Photoinactivation of bacteriophage MS2, Tulane virus and Vibrio parahaemolyticus in oysters by microencapsulated rose bengal

Abstract

Abstract Bivalve molluscan shellfish such as oysters are important vectors for the transmission of foodborne pathogens including both viruses and bacteria. Photoinactivation provides a cold-sterilization option against the contamination as excited photosensitizers could transfer electronic energy to oxygen molecules producing reactive oxygen species such as singlet oxygen, leading to oxidative damage and death of the pathogens. However, the efficacy of photoinactivation is very often compromised by the presence of food matrix due to the nonselective reactions of short-lived singlet oxygen with organic matter other than the target pathogens. In order to address this issue, we encapsulated a food-grade photosensitizer rose bengal (RB) in alginate microbeads.
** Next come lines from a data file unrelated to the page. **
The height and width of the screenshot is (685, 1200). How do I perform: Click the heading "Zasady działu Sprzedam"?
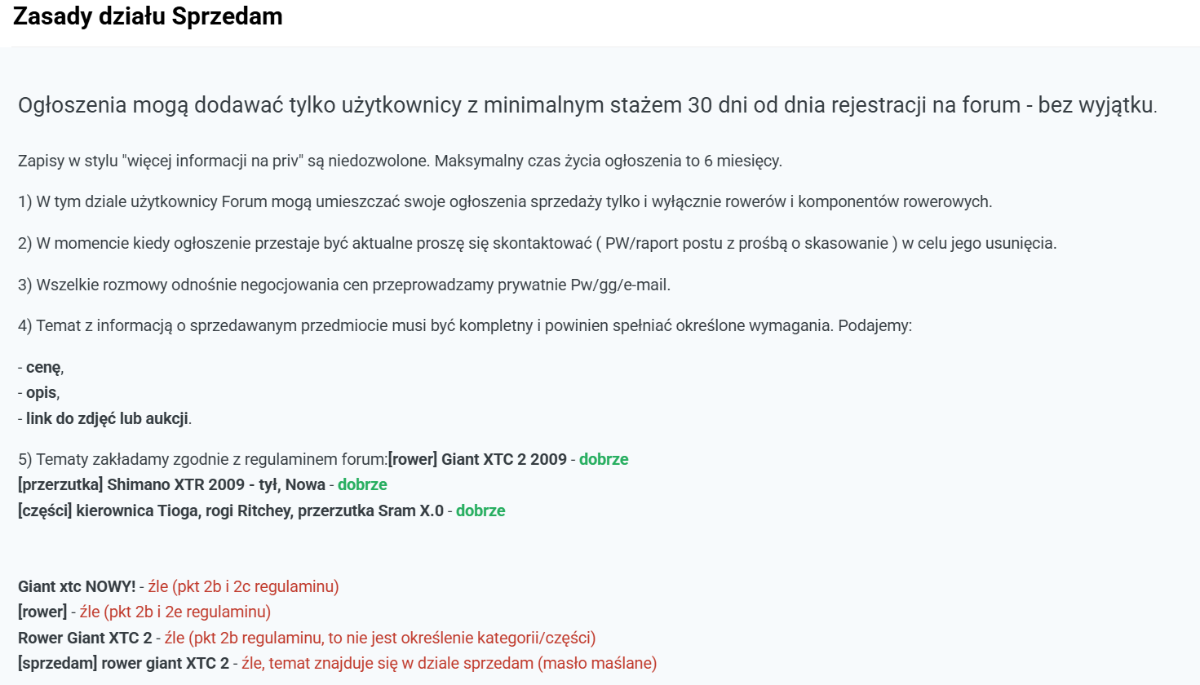pyautogui.click(x=147, y=17)
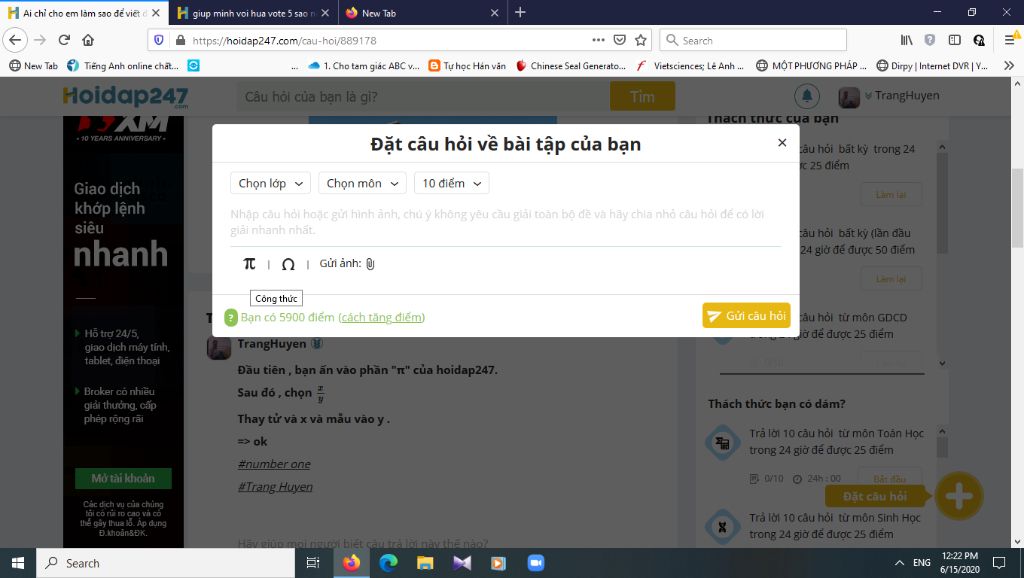
Task: Click the paperclip attach image icon
Action: (370, 264)
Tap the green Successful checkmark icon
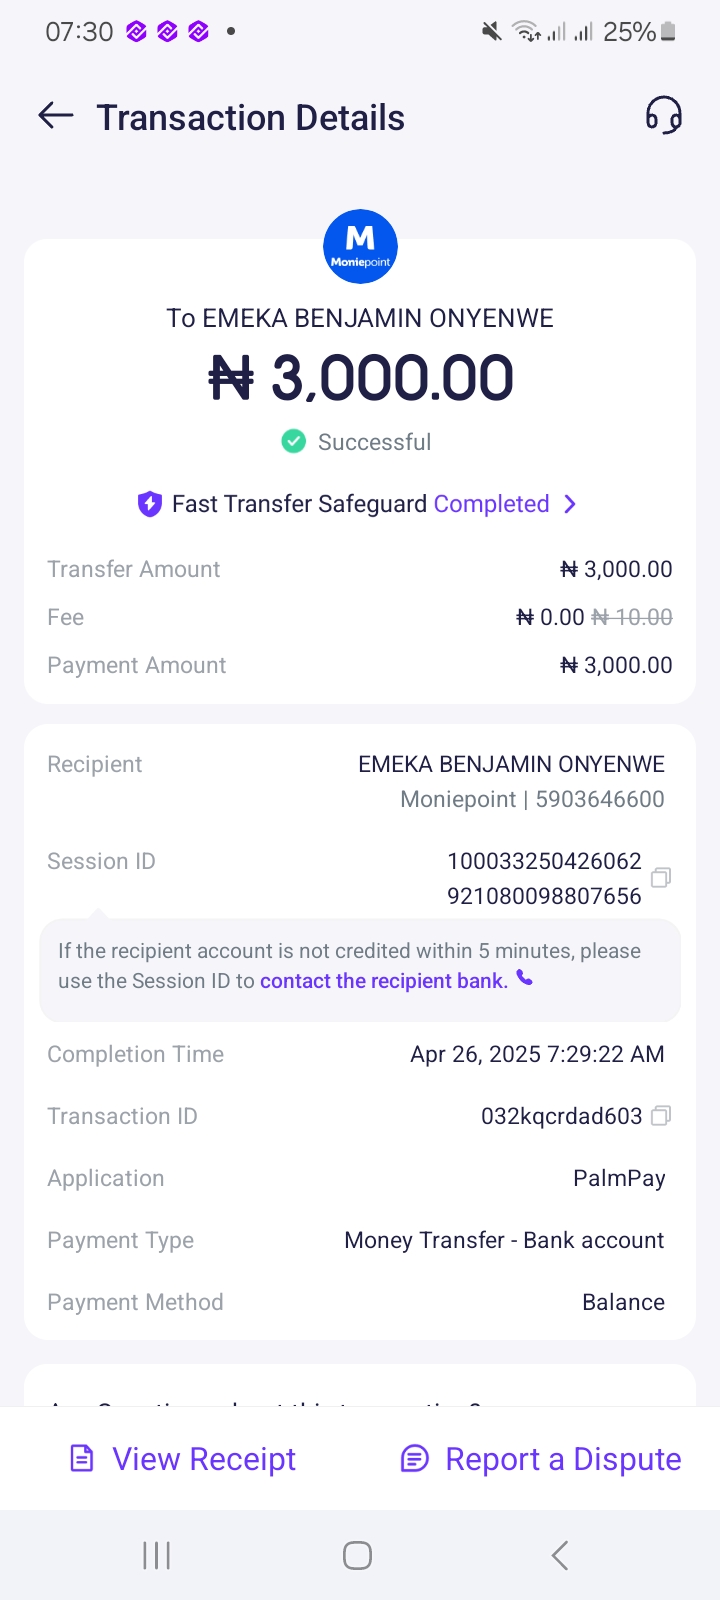Image resolution: width=720 pixels, height=1600 pixels. coord(293,441)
An extra coating of chitosan effectively prevented the release of RB from the microbeads in seawater, and more importantly, enhanced the selectivity of the photoinactivation via the electrostatic interactions between cationic chitosan and anionic charge of the virus particles (bacteriophage MS2 and Tulane virus) and the Gram-negative bacteria Vibrio parahaemolyticus (V. parahaemolyticus). The treatment of oysters with microencapsulated RB resulted in significantly higher reductions of MS2 phage, Tulane virus and V. parahaemolyticus than free RB and non-RB carrying microbeads (P<0.05) tested with both in vitro and in vivo experimental set-ups. This study demonstrated a new strategy in delivering comprehensively formulated biochemical sanitizers in bivalve shellfish through their natural filter-feeding activity and thereby enhancing the mitigation efficiency of foodborne pathogen contamination.